Tuesday, November 17, 2009


Anyone who runs long distances and has a family life outside running, eventually encounters tension between the demands of the sport and the responsibility of being a full-time parent or partner. Let’s face it, distance running requires a certain amount of discipline and training which take up time that could be spent doing other things. With the paucity of free time most of us have to spare for anything other than work, conflicts on how to best utilize that time are bound to arise.

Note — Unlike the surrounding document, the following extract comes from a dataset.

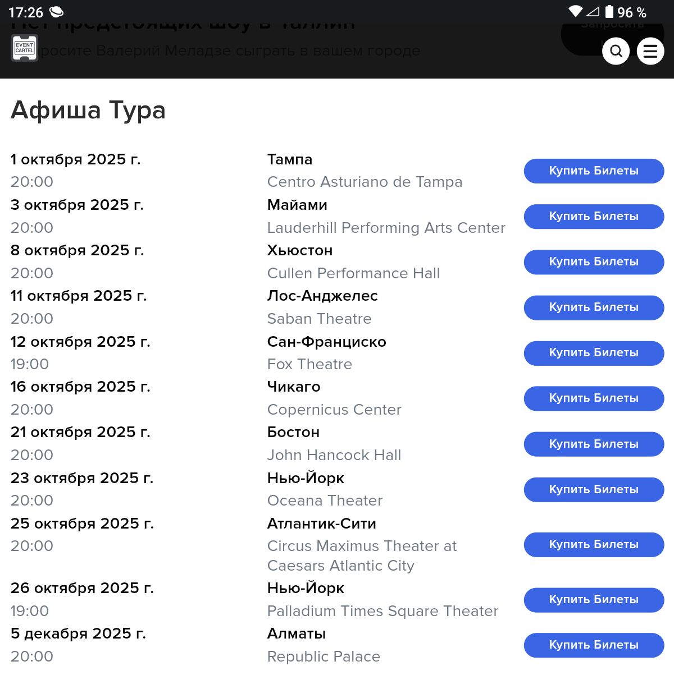Buy tickets for Palladium Times Square Theater

594,600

Some of us are lucky-I have access to a gym (with a shower) at work and I’m able to log 25 miles per week on the treadmill during my lunch hour-but not everyone has that luxury. I’m also fortunate to have a family that understands that running makes me a better person, and by extension, a better father and partner. I think that is the key. It is imperative for the runner to communicate to his or her family the depth of commitment to the running lifestyle in a way that makes sense to non-runners. This isn’t easy. Runners tend to be fiercely dedicated to the sport in a way that elliptical jockeys simply aren’t. Putting on a light coat and heading out to run in the driving rain or snow seems totally insane to most people, yet it makes perfect sense to me, as I’d imagine it does to most runners. Put simply, I have to get out there and put in the miles the same way I have to drink water or eat. Running keeps me fit, gives me the mental acuity to solve seemingly intractable problems, clears my head and improves my mood. It is meditation in motion, poetry in physical form.

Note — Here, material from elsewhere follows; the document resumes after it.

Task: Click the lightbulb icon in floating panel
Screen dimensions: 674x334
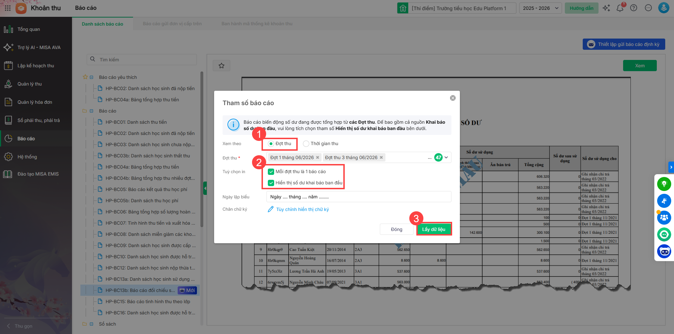Action: tap(664, 184)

Running is such a part of my identity that I can’t even imagine life without it. I would willingly get up at 4am, in the winter, to run in the dark, rather than push it aside in the name of time constraints. Of course, I love my family and would do anything for them. I’d give up running in a heartbeat for them if they asked-but because of how much it means to me, I know they never would.

I think I do a decent job balancing the demands of family life with running. It is easier for me because my family is incredibly supportive-they come to my races and cheer me on in all kids of nasty weather. Could I do better? I suppose one could always do better. I strive for balance. You'll have to ask them if I've managed to achieve it.


  1. It's easier when the kids get older. It's a tough issue though-I wanted to stay in town for a race last year when it was our anniversary weekend....the trick is to get your spouse into it as well, even for shorter distances, as many events have multiple distances to choose from.

  2. Erin runs occasionally, but it isn't really her thing. She's very into yoga and I support her doing it-would do it myself if I had more time. It would be great if she were interested, but I'm not going to push. You can't force someone to run, unless you're in the Army.